**INSTRUCTIONS FOR THE TASK**
Faithfully repeat all of the records, as they are written below.

**INPUT DATA**

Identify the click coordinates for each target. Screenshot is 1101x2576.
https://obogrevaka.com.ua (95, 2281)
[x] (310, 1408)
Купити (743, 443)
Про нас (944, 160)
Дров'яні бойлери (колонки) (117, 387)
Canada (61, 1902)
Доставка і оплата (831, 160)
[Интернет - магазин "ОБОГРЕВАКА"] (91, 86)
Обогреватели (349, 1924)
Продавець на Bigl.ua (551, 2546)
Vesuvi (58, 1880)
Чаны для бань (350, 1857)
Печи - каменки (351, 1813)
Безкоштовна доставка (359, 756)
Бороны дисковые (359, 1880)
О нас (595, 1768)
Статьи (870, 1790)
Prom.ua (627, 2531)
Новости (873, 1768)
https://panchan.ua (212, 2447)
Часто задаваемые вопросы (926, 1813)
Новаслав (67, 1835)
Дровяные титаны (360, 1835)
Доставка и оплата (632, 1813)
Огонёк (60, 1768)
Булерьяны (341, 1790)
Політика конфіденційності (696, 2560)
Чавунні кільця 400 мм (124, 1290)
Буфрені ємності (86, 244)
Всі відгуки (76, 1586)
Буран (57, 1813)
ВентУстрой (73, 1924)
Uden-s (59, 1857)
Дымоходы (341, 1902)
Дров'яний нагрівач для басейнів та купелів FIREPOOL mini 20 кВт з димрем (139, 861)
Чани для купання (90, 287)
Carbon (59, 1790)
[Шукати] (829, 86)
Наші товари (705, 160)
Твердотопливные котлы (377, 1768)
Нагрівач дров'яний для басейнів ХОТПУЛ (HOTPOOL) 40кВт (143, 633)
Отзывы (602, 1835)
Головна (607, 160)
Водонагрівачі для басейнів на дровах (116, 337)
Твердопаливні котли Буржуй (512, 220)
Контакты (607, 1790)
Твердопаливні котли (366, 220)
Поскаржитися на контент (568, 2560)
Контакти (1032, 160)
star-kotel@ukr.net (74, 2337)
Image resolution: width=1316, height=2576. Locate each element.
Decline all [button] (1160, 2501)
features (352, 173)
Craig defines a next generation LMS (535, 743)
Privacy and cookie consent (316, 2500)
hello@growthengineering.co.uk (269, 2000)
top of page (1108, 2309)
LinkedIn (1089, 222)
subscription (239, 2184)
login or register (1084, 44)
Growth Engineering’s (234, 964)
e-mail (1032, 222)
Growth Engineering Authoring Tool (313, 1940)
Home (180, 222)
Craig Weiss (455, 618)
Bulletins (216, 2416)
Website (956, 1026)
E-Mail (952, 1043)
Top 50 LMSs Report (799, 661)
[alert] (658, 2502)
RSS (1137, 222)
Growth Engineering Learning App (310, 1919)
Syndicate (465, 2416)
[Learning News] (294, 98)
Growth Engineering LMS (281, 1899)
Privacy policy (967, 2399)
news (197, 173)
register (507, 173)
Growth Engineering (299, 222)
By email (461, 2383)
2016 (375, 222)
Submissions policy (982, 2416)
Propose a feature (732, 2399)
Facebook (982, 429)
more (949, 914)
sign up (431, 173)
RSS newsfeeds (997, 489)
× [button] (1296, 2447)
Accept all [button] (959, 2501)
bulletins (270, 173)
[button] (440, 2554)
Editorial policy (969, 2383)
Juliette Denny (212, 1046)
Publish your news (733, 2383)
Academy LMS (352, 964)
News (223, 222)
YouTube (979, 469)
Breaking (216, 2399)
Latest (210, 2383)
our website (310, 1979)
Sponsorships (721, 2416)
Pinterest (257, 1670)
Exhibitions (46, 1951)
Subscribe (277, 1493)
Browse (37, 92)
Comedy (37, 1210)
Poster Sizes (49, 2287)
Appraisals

**REPLY TO THE TASK**
Identify the click coordinates for each target. Screenshot is 1101x2576.
https://obogrevaka.com.ua (95, 2281)
[x] (310, 1408)
Купити (743, 443)
Про нас (944, 160)
Дров'яні бойлери (колонки) (117, 387)
Canada (61, 1902)
Доставка і оплата (831, 160)
[Интернет - магазин "ОБОГРЕВАКА"] (91, 86)
Обогреватели (349, 1924)
Продавець на Bigl.ua (551, 2546)
Vesuvi (58, 1880)
Чаны для бань (350, 1857)
Печи - каменки (351, 1813)
Безкоштовна доставка (359, 756)
Бороны дисковые (359, 1880)
О нас (595, 1768)
Статьи (870, 1790)
Prom.ua (627, 2531)
Новости (873, 1768)
https://panchan.ua (212, 2447)
Часто задаваемые вопросы (926, 1813)
Новаслав (67, 1835)
Дровяные титаны (360, 1835)
Доставка и оплата (632, 1813)
Огонёк (60, 1768)
Булерьяны (341, 1790)
Політика конфіденційності (696, 2560)
Чавунні кільця 400 мм (124, 1290)
Буфрені ємності (86, 244)
Всі відгуки (76, 1586)
Буран (57, 1813)
ВентУстрой (73, 1924)
Uden-s (59, 1857)
Дымоходы (341, 1902)
Дров'яний нагрівач для басейнів та купелів FIREPOOL mini 20 кВт з димрем (139, 861)
Чани для купання (90, 287)
Carbon (59, 1790)
[Шукати] (829, 86)
Наші товари (705, 160)
Твердотопливные котлы (377, 1768)
Нагрівач дров'яний для басейнів ХОТПУЛ (HOTPOOL) 40кВт (143, 633)
Отзывы (602, 1835)
Головна (607, 160)
Водонагрівачі для басейнів на дровах (116, 337)
Твердопаливні котли Буржуй (512, 220)
Контакты (607, 1790)
Твердопаливні котли (366, 220)
Поскаржитися на контент (568, 2560)
Контакти (1032, 160)
star-kotel@ukr.net (74, 2337)
Image resolution: width=1316, height=2576. Locate each element.
Decline all [button] (1160, 2501)
features (352, 173)
Craig defines a next generation LMS (535, 743)
Privacy and cookie consent (316, 2500)
hello@growthengineering.co.uk (269, 2000)
top of page (1108, 2309)
LinkedIn (1089, 222)
subscription (239, 2184)
login or register (1084, 44)
Growth Engineering’s (234, 964)
e-mail (1032, 222)
Growth Engineering Authoring Tool (313, 1940)
Home (180, 222)
Craig Weiss (455, 618)
Bulletins (216, 2416)
Website (956, 1026)
E-Mail (952, 1043)
Top 50 LMSs Report (799, 661)
[alert] (658, 2502)
RSS (1137, 222)
Growth Engineering Learning App (310, 1919)
Syndicate (465, 2416)
[Learning News] (294, 98)
Growth Engineering LMS (281, 1899)
Privacy policy (967, 2399)
news (197, 173)
register (507, 173)
Growth Engineering (299, 222)
By email (461, 2383)
2016 (375, 222)
Submissions policy (982, 2416)
Propose a feature (732, 2399)
Facebook (982, 429)
more (949, 914)
sign up (431, 173)
RSS newsfeeds (997, 489)
× [button] (1296, 2447)
Accept all [button] (959, 2501)
bulletins (270, 173)
[button] (440, 2554)
Editorial policy (969, 2383)
Juliette Denny (212, 1046)
Publish your news (733, 2383)
Academy LMS (352, 964)
News (223, 222)
YouTube (979, 469)
Breaking (216, 2399)
Latest (210, 2383)
our website (310, 1979)
Sponsorships (721, 2416)
Pinterest (257, 1670)
Exhibitions (46, 1951)
Subscribe (277, 1493)
Browse (37, 92)
Comedy (37, 1210)
Poster Sizes (49, 2287)
Appraisals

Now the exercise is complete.